Nell’antica città natale del poeta latino Quinto Orazio Flacco (65 a.C.-8 a.C.) sono riprese le ricerche nell’area dell’anfiteatro romano all’interno del Parco Archeologico di Venosa in Basilicata. Una prima tranche di scavi è stata portata a termine tra novembre 2025 e febbraio 2026 dalla Culture Vision srl attiva nel settore della ricerca, progettazione e valorizzazione del patrimonio storico archeologico, grazie al contributo della Direzione Generale Musei, ma le indagini proseguiranno nei prossimi mesi.
«Si apre una nuova stagione di scavi che consentirà di ampliare le conoscenze sull’anfiteatro, espressione dell’urbanitas dell’antica Venusia, con l’obiettivo di restituire l’intero monumento alla fruizione pubblica», ha dichiarato Tommaso Serafini, direttore dei Musei e Parchi archeologici di Melfi e Venosa. Quello che si vede oggi è il risultato di sterri e rifacimenti tra Otto e primo Novecento. Pertanto, gli studiosi cercheranno di chiarire le modalità costruttive e di trasformazione dell’edificio dalla forma ellittica che con un’estensione di circa 7.600 metri quadrati era stato realizzato in parte su un pendio naturale e in parte su un terrapieno artificiale: un anello esterno in pilastri di grandi blocchi e un corpo centrale, con corridoi anulari e cunei radiali a sostegno delle gradinate, in «opus reticulatum» e rinforzi in «opus mixtum».

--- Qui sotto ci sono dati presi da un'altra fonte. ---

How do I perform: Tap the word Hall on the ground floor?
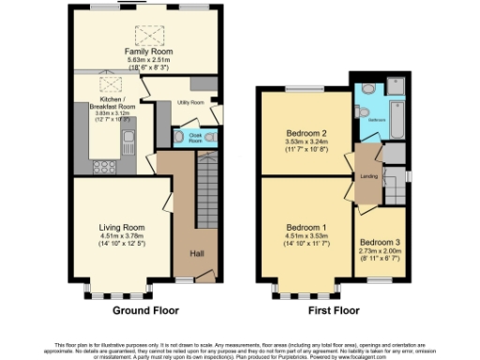pos(197,254)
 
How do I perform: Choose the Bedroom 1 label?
pos(305,228)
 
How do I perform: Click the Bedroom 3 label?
pos(380,242)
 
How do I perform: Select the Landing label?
pos(369,175)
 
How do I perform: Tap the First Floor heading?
pos(335,309)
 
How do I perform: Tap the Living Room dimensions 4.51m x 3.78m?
pos(122,236)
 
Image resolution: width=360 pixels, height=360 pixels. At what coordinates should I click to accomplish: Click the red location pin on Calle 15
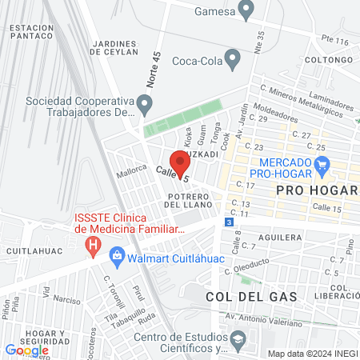tap(181, 163)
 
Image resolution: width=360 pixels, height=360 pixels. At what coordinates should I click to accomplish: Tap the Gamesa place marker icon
tap(246, 10)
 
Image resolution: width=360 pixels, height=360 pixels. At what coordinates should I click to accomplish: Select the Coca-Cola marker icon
tap(233, 58)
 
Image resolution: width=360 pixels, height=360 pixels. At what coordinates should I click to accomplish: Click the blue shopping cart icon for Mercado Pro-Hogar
tap(322, 167)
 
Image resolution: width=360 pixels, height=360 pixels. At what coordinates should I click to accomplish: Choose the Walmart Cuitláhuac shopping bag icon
tap(117, 256)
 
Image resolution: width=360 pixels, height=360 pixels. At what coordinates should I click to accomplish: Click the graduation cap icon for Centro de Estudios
tap(238, 340)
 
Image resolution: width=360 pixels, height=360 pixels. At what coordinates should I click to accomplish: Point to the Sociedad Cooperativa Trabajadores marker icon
tap(145, 102)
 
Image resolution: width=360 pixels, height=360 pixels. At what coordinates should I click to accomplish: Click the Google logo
tap(26, 350)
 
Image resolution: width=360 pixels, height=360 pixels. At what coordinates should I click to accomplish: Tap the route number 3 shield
tap(230, 222)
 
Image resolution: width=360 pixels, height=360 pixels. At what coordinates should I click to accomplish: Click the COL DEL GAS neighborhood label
tap(250, 296)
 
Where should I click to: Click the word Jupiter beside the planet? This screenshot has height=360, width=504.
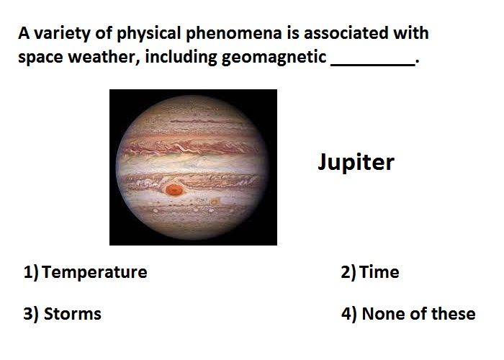click(356, 162)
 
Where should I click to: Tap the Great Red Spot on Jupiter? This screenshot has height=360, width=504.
click(174, 189)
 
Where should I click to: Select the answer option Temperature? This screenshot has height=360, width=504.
click(94, 272)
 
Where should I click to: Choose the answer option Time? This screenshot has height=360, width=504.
click(379, 272)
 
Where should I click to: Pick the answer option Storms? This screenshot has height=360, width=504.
click(72, 314)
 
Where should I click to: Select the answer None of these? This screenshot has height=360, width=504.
click(418, 314)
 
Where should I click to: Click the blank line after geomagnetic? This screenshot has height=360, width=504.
click(373, 66)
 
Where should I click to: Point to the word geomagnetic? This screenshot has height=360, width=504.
click(274, 58)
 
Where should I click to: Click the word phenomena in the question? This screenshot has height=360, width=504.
click(234, 34)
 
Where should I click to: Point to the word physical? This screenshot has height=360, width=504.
click(149, 34)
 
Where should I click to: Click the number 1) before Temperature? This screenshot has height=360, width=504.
click(31, 272)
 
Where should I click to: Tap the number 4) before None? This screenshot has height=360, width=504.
click(349, 314)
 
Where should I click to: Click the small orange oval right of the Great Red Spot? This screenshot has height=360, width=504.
click(215, 202)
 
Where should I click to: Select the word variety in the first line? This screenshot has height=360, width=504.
click(63, 34)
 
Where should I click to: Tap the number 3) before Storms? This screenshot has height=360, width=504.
click(31, 314)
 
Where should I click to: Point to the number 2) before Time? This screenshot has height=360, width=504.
click(348, 272)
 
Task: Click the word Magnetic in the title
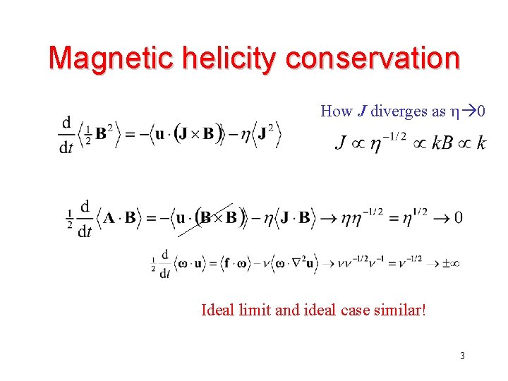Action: click(x=107, y=58)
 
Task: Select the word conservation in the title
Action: click(x=373, y=58)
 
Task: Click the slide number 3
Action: click(x=462, y=356)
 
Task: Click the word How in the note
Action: click(x=336, y=111)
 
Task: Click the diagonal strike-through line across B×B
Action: click(x=205, y=219)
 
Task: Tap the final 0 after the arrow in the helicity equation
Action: click(x=459, y=217)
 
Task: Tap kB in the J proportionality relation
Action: click(x=442, y=144)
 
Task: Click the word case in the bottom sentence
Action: click(x=358, y=309)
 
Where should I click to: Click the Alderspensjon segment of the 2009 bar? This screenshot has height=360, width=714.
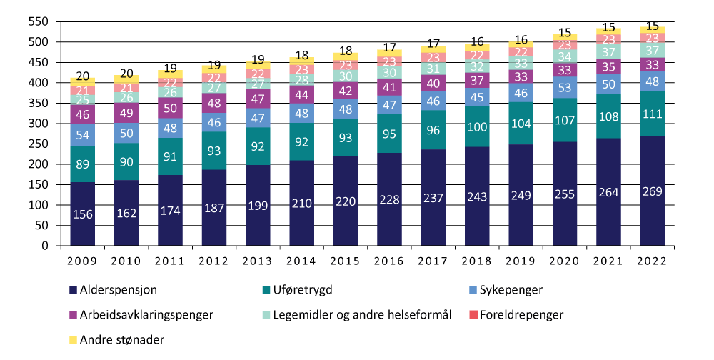click(x=82, y=214)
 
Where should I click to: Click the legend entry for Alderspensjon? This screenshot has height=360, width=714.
click(x=115, y=290)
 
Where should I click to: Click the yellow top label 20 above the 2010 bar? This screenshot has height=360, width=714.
click(x=126, y=73)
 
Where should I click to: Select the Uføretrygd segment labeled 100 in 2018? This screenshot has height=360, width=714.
click(x=477, y=127)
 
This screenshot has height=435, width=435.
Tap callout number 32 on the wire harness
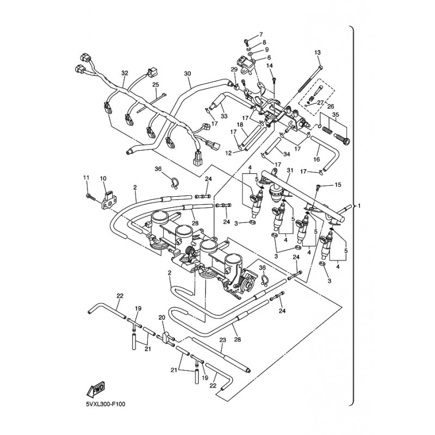point(125,73)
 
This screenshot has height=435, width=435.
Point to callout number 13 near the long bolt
point(318,52)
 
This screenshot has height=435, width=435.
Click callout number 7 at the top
point(261,34)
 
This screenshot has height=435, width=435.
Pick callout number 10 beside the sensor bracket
point(103,178)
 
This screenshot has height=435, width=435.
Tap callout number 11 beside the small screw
point(85,178)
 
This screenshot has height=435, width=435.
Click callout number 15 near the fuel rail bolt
point(338,185)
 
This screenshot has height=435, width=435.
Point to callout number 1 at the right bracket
point(359,207)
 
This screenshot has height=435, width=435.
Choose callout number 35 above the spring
point(336,115)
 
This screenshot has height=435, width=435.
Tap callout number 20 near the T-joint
point(161,318)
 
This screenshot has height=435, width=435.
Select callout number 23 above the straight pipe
point(222,340)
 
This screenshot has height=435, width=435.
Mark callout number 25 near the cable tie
point(155,85)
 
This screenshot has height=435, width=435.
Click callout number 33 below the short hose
point(223,115)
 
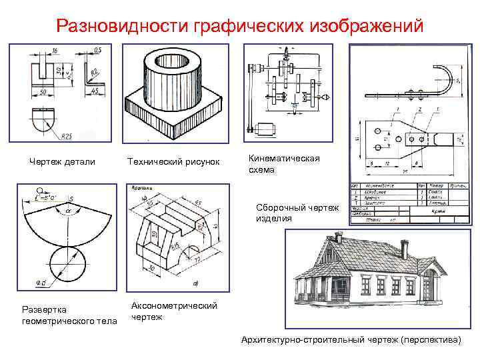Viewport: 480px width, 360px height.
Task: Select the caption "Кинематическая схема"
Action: pos(274,164)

Finora l’attenzione si è concentrata su una vasta area di circa 400 metri quadrati a nord-ovest delle strutture già note mettendo in evidenza una complessa stratigrafia, elementi strutturali come i «vomitoria» (corridoi), l’impianto originario che rimanda, grazie al ritrovamento di reperti ceramici, al periodo a cavallo tra I a.C. e I secolo d.C., e tracce di spoliazioni successive forse da collegare alla costruzione della vicina chiesa medievale (XII secolo), nota come l’«Incompiuta», voluta dai Normanni ma mai conclusa.
L’anfiteatro fu scoperto nel 1841-42 grazie agli scavi borbonici ma poi abbandonato. Indagini e restauri ripresero negli anni Trenta (1935-36) in occasione del bimillenario della nascita di Orazio, mentre negli anni Ottanta venivano individuati i resti di un quartiere abitativo di età repubblicana distrutto proprio per consentire la costruzione dell’edificio per gli spettacoli nel I secolo d.C., quando la città fu interessata da una riqualificazione urbana: a questo periodo risale anche un nuovo complesso termale.
Ulteriori interventi di restauro e valorizzazione dell’anfiteatro si sono susseguiti negli anni 2006-07 e 2022-23, con l’avvio di ricerche da parte dell’Università degli Studi della Tuscia a partire dal 2023. Nel 2019 è partito un progetto sperimentale (Ideha) condotto da un team del Cnr-Ispc che utilizza prospezioni geofisiche, immagini satellitari, foto aeree in abbinamento a ricerche d’archivio e fonti bibliografiche per una migliore comprensione dell’anfiteatro e delle sue parti mancanti.
Una visita al Museo Archeologico Nazionale di Venosa, intitolato all’archeologo Mario Torelli, è d’obbligo per approfondire il ricco passato di Venosa, dall’età preromana (la Lucania era terra dei Sanniti) fino a quella rinascimentale, e del suo territorio: qui passava la «regina viarum», l’antica Via Appia che da Roma giungeva a Brindisi.